▸ What needs to be done
Of all the entries below, only the lines from the one with "Task: Open the 安全 sidebar section" up to and including the one with "The image size is (470, 218)." are to be duplicated exactly.

▸ Data shown

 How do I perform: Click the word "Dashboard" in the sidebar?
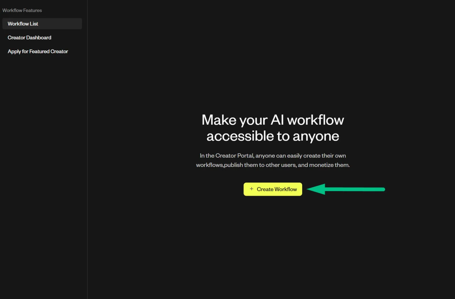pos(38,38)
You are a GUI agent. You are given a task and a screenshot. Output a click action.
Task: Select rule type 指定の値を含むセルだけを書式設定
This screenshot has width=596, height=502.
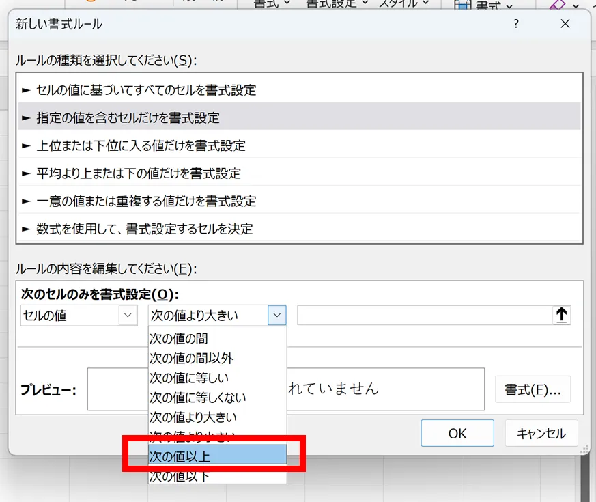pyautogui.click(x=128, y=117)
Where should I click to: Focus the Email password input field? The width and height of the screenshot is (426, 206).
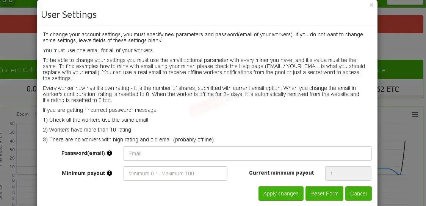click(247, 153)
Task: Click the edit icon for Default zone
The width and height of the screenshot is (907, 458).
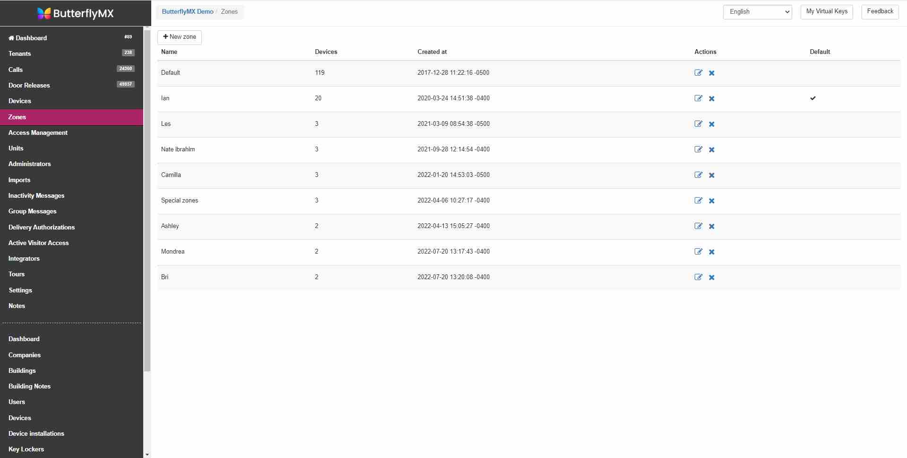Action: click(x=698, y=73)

---

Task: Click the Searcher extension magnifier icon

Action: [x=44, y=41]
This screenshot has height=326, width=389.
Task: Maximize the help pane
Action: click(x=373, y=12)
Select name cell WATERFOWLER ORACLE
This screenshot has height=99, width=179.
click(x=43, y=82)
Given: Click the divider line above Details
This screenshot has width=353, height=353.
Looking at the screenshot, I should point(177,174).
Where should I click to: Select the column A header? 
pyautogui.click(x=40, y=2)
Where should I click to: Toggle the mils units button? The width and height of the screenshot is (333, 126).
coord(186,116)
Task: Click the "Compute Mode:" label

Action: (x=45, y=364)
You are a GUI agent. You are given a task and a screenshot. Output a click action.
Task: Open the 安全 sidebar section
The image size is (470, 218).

▸ Your response
Task: Open the 安全 sidebar section
The image size is (470, 218).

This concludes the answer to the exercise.